Vol.517

FOOD

30 JAN 2024

ココア専門店「Cocoa Shop AKAITORI」に学ぶ。ココアのイロハと楽しみ方

ココアというと、ミルクに溶かして飲むだけの手軽な飲み物、子どもの飲む甘い飲み物と思っている人も多いかもしれない。しかし、ココア専門店を訪ねそのココアを飲んでみると、大人こそ楽しむべき奥深い飲み物だということが分かった。ココアとチョコレートドリンクは何が違う? ココアの味の違いは? 美味しい作り方は? 意外に知らないことが多いココア。専門店の方に話をおうかがいし、その魅力を教えてもらった。

ココアとは?チョコレートドリンクとどう違う?

大人になってココアを飲むことは少なくなったかもしれないが、子どもの頃に飲んだ記憶がある人は多いだろう。ココアの粉を温めたミルクで溶かすと出来上がる、手軽に飲めるホットドリンク、ココア。喫茶店のメニューで見かけることもあるが、そもそもこのココアとはどんな飲み物なのかご存じだろうか。
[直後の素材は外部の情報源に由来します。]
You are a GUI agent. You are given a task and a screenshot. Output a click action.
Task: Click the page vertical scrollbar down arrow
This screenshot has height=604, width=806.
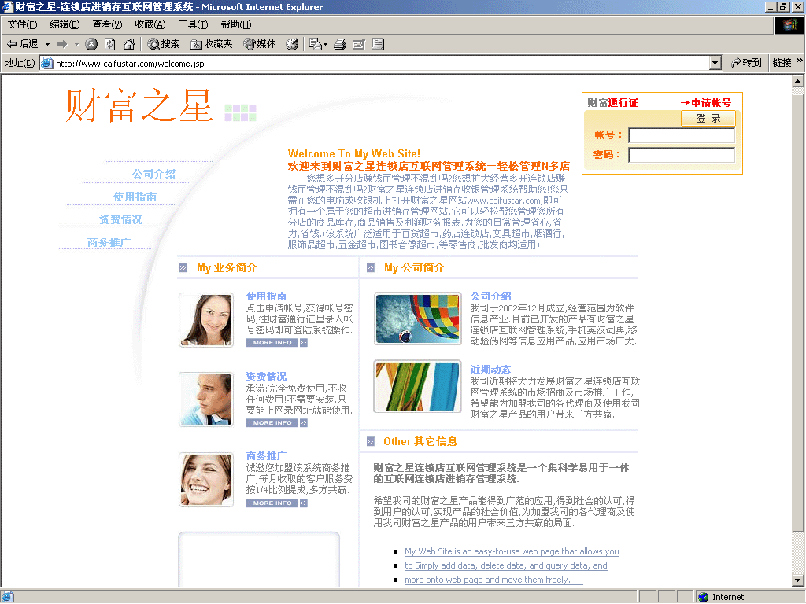point(797,580)
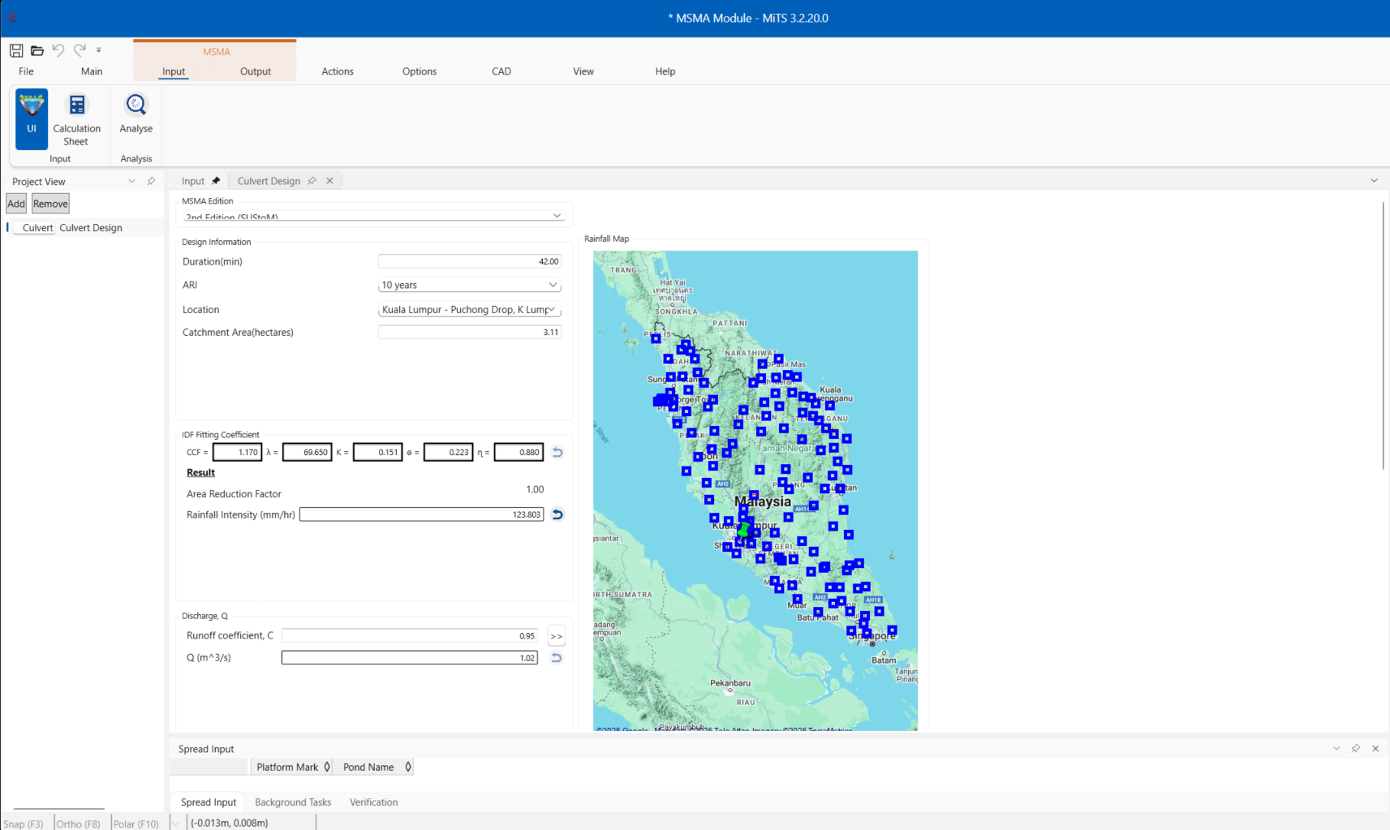The image size is (1390, 830).
Task: Select the UI input mode icon
Action: [x=32, y=118]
カカオ豆の原産地の多くは南米。かつては貨幣のように扱われていた時代も
ココアの原料はカカオ豆。カカオ樹の果実の中にある種子のことだ。つまりチョコレートと同じ原料。その製造工程も途中までは一緒。カカオ豆を粉砕してカカオニブにし、それを焙煎、すりつぶすなどの工程を経てできあがるのが、どろどろとしたカカオマス。ここから油分であるココアバターを取り除き粉砕するという工程を経て作られるのがココアパウダー。一方チョコレートはカカオマスの油分は取り除かず、製造過程で生まれるココアバターや砂糖・ミルクなどを加える。その後精錬やテンパリングなどなめらかにする工程などを経て、冷やし固めて作り上げるものだ。
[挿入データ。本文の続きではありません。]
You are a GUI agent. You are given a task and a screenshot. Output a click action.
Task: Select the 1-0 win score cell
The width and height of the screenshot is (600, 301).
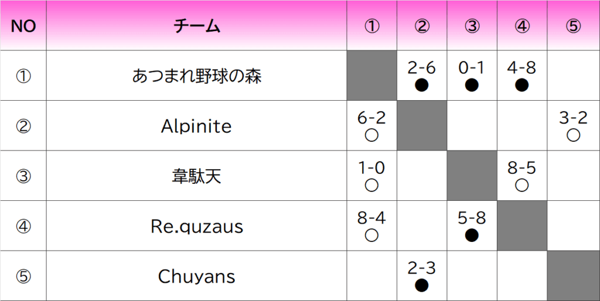(x=371, y=176)
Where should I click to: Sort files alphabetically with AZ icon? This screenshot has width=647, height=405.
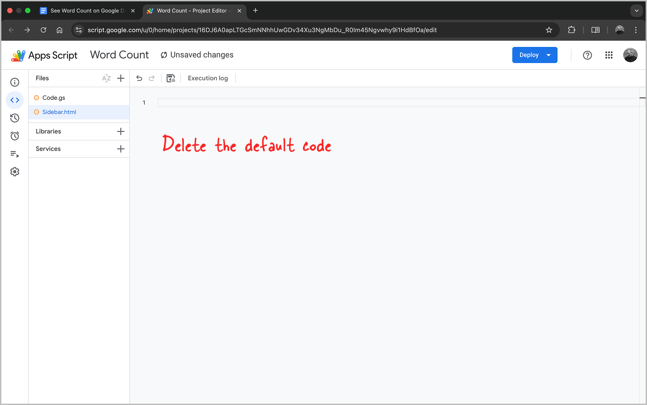[106, 78]
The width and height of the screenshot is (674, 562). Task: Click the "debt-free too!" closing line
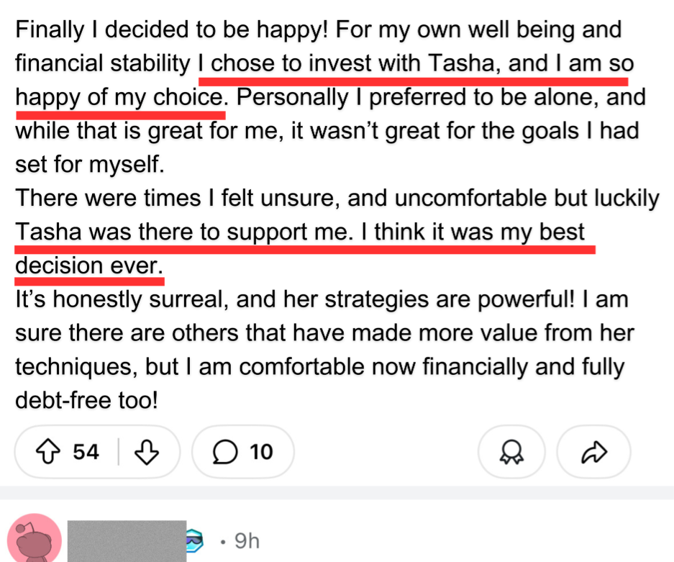(86, 400)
つまりココアはチョコレートの原料であるカカオマスから油分を取り除いてパウダー状にしたもの。製菓材料店やスーパーなどで純ココア、ピュアココアという名で販売されている。このココアパウダーに砂糖や脱脂粉乳などを加えたものが「調整ココア」「ミルクココア」と呼ばれているもので、お湯や温めたミルクに溶かすだけで手軽にココアが楽しめる。チョコレートは塊で簡単にミルクには溶けないが、ココアはパウダー状で溶けやすくドリンクにしやすいというわけだ。

今回、ココアのことを知りたいと思い訪ねたのが、大阪・中央区でココア専門店「Cocoa Shop AKAITORI」を営む、前田貴子さん。日本の有名洋菓子やベルギーの王室御用達ショコラティエVan Denderでショコラティエとして勤務した経験を持つほか、チョコレートやココアなど製菓材料の輸入卸業を営む「前田商店」の副社長でもある人物だ。
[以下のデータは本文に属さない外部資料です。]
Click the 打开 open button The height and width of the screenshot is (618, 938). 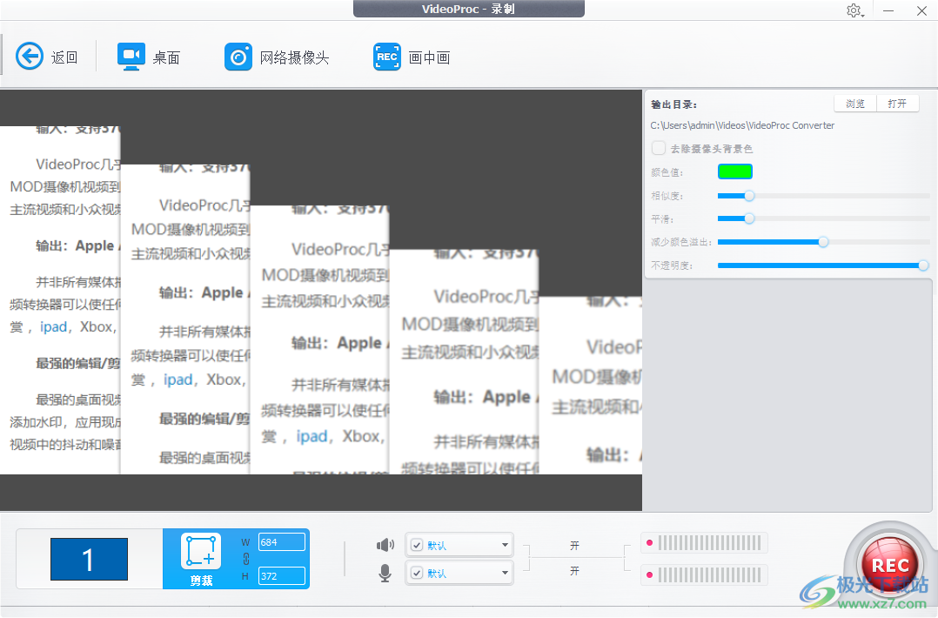(897, 103)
職人としての経験を活かし、さまざまなレシピや商品の開発をしている前田さん
「ココアとチョコレートの一番の違いは油脂の量です。ポリフェノールの量もチョコレートと同じで、食物繊維も多いですが油脂が少ない分チョコレートドリンクよりもヘルシーなドリンクといえます。チョコレートを溶かして作るドリンクにショコラショーがありますが、ヨーロッパではどちらもカカオを使ったドリンクとしてあまり区別なく親しまれています」

チョコレートを使ったショコラショーは、より濃厚でなめらかな味わいが楽しめるドリンク。最近ではさまざまな加工技術によりミルクに溶けやすいチョコレートも登場していて、ココアとチョコレートドリンクの違いは何?と疑問に思うこともあったが、製法自体に違いがあるのだと納得することができた。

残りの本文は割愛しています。